Desde la cadena de docentes
solidarios, (fundación barrial de apoyo escolar sin fines de lucro) y como una
forma de colaborar, los ayudábamos a conseguir trabajo, lugares donde vivir,
aportando lo básico (llámese electrodomésticos, muebles, ropa de cama, etc.),
como para que comiencen a proyectar su futuro. Hasta que lograban valerse por
si mismo, Cáritas cooperaba con una generosa bolsa de alimentos.
Laisa no tenían un referente contenedor fuera de la institución
pero las ansias de libertad y la tremenda imaginación de cómo sería su mundo,
le jugó en contra y sin pensarlo dos veces, se fue a vivir con una amiga del
barrio, bastante mayor que ella.
Con el correr de los meses, reconoció
que esperaba del mundo otra cosa. La cruel realidad de la supervivencia le
arrancó la venda de los ojos, el aporte de la beca del "Plan Joven"
apenas alcanzaba como colaboración a las necesidades hogareñas y la relación
comenzó a irse a pique.
Ese verano se mareó en salidas,
cigarrillos, boliches, noviecitos de última hora. Cuando la convivencia no dio
para más, decidió mudarse a Pacheco con su familia de origen, a dos horas del
colegio donde cursaba el último año.
Al principio, el reencuentro con su
mamá fue placentero y con el correr de los días descubrió que la mujer que
tenía enfrente no había crecido, tenía la misma madurez que muchos años atrás
cuando compartían los juegos infantiles. Expresaba hacia ella un diálogo
peculiar, adolescente, cuchicheando y proponiendo aventuras no tan santas, como
desafiando la autoridad de los mayores.
Cierta vez, la madre se ofreció a
comprarle las zapatillas que tanto necesitaba y luego, con un pretexto
infantil, le confesó entre risas nerviosas que no podía porque el novio de
turno, no quería darle la plata. Entonces Laisa entendió, que esa relación
estaba muy lejos de la que podría desarrollarse entre una madre adulta y su
joven hija.
Estudiar fue un impedimento para
conseguir un trabajo estable. Algunos días, ayudaba en el planchado de ropa en varias casas,
incluso en la mía. Las condiciones eran que junto con la paga, debía recibir el
almuerzo antes del ir al colegio.
A las pocas semanas me dijo que quería
volver al barrio porque los parientes le hicieron saber que su aporte no era
suficiente y no la podían mantener.
Y así comenzó la peregrinación.
Por tiempos limitados fue rodando de
casa en casa, algunas amistades le habrían la puerta por un par de noches y un
amigo a quien creyó amar, le ofreció dormir en la misma cama.

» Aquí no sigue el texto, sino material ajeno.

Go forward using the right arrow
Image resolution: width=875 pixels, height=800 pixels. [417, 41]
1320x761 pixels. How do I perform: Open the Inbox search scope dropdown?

Una mañana, con su vozarrón de antaño,
anunció el embarazo. Quien le dijo que la amaba la apartó de su camino y por
primera vez, se vio en situación de calle.

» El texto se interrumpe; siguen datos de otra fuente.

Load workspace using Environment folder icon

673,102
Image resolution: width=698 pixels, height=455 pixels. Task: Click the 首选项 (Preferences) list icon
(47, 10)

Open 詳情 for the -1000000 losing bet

En una reunión familiar urgente,
decidimos alquilar una habitación en una pensión cercana a nuestro domicilio
por el tiempo que sea necesario, hasta que se normalice su situación. Por eso,
ese mediodía otoñal, cargando sus bártulos vino a casa, se sentó en la cocina
frente a la taza humeante del desayuno y con voz queda, me dijo que lo intentó
todo pero que lo que más le dolía, era no contar con una madre que la
comprendiera, que la acompañe en esta nueva etapa de la vida, que la aconseje
como criar a su hijo por nacer, que le enseñara a tejer escarpines, a cantar
canciones de cuna, a distinguir los berrinches de las necesidades. En
definitiva, que le enseñara a ser mamá.
-Nunca es tarde, dale una oportunidad
-ofrecí como consejo tratando de consolarla.

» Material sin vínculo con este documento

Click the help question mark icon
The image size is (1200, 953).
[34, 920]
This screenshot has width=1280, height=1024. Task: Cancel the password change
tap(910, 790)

Me miró en silencio y por pocos
segundos la comparé con la Eva del Génesis, desterrada de un paraíso imaginario
y delirante, creyendo que la creación comenzaba con ella.
-No seño -gimió desalentada bajando la
vista -nunca va a suceder eso que me está pidiendo porque mi mamá, pero siempre
y para siempre, va a tener quince años.